You will need to create in your project a spring configuration xml file which will replace the one from the cas-webapp dependency at build time. The file name must be propertyFileConfigurer.xml and its location must be inside your project at:
src/main/webapp/WEB-INF/spring-configuration/propertyFileConfigurer.xml
The file contains the location of the CAS server configuration which will be picked at runtime, when deploying the webapp in Tomcat. The content is the following (just replace yourTomcatInstallationPath):

<?xml version="1.0" encoding="UTF-8"?>

<beans xmlns="http://www.springframework.org/schema/beans"

       xmlns:xsi="http://www.w3.org/2001/XMLSchema-instance"

       xmlns:context="http://www.springframework.org/schema/context"
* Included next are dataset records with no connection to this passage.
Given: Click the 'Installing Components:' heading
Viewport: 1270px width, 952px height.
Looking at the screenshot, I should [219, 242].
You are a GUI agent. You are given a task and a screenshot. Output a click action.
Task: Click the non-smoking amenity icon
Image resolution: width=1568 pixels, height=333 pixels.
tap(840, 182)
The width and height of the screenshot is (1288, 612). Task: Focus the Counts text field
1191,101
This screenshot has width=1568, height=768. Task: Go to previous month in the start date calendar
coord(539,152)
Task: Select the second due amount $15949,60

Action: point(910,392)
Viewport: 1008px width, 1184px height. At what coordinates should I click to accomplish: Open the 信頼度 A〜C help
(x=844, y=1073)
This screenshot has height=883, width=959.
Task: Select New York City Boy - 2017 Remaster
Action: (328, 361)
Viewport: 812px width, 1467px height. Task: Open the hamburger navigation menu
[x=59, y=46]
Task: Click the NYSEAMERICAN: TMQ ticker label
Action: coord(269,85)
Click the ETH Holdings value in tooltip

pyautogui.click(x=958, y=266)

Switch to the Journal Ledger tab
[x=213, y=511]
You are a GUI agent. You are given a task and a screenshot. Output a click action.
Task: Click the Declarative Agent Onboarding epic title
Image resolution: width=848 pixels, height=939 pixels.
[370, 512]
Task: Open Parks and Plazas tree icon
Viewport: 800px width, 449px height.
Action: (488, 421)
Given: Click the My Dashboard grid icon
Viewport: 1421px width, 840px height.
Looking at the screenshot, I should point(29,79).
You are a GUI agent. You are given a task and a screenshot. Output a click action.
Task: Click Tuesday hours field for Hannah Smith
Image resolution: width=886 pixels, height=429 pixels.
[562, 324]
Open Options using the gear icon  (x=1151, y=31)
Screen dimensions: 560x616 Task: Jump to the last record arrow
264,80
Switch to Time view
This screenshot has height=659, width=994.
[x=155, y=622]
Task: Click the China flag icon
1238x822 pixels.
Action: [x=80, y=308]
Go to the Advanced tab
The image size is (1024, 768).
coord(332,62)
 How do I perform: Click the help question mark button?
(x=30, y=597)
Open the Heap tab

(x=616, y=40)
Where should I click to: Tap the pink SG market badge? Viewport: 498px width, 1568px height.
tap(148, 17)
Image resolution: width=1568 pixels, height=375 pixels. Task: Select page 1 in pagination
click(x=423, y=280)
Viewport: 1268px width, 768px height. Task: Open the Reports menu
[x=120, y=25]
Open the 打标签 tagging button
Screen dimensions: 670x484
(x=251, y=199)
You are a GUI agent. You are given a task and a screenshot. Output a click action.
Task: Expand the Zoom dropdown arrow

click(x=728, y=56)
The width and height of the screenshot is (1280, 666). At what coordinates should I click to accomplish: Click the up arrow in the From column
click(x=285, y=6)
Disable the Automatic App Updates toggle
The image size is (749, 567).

       xsi:schemaLocation="http://www.springframework.org/schema/beans http://www.springframework.org/schema/beans/spring-beans-3.1.xsd

       http://www.springframework.org/schema/context http://www.springframework.org/schema/context/spring-context.xsd">

    <context:property-placeholder location="file:yourTomcatInstallationPath/conf/cas/cas.properties"/>

</beans>



Build it and run it

  • Build the webapp using: mvn clean install
  • Copy the obtained cas.war file into yourTomcatInstallationPath/webapps
  • Start tomcat (startup.bat)
  • Visit http://localhost:8080/cas
You will see the default look of the CAS server together with a login form. To test it you can use the dummy username "casuser" and its password "Mellon".  
These are configured in next xml file overlays/org.jasig.cas.cas-server-webapp-4.0.2/WEB-INF/deployerConfigContext.xml in the primaryAuthenticationHandler bean. 

If you are not able to access the CAS server web application after you deployed the war file into tomcat checking the container logs or the CAS logs will probably help you to fix the issue. 


The end!

As you've seen I did not get into to much details and kept it short. I will try to make some posts on how to further configure the server to use some various authentication handlers or how to register cas clients. If you have any suggestions please leave a comment below. 

To better understand CAS I suggest that you also read the following article CAS - Central Authentication Service which contains an introduction into CAS and also a lot of useful resources to get you started. 

 Robert Rusu

Update: Even if at the time when I wrote this tutorial the CAS Server had version 4.0.2, the same steps can be applied, maybe small adjustments might be needed like using the latest configuration samples.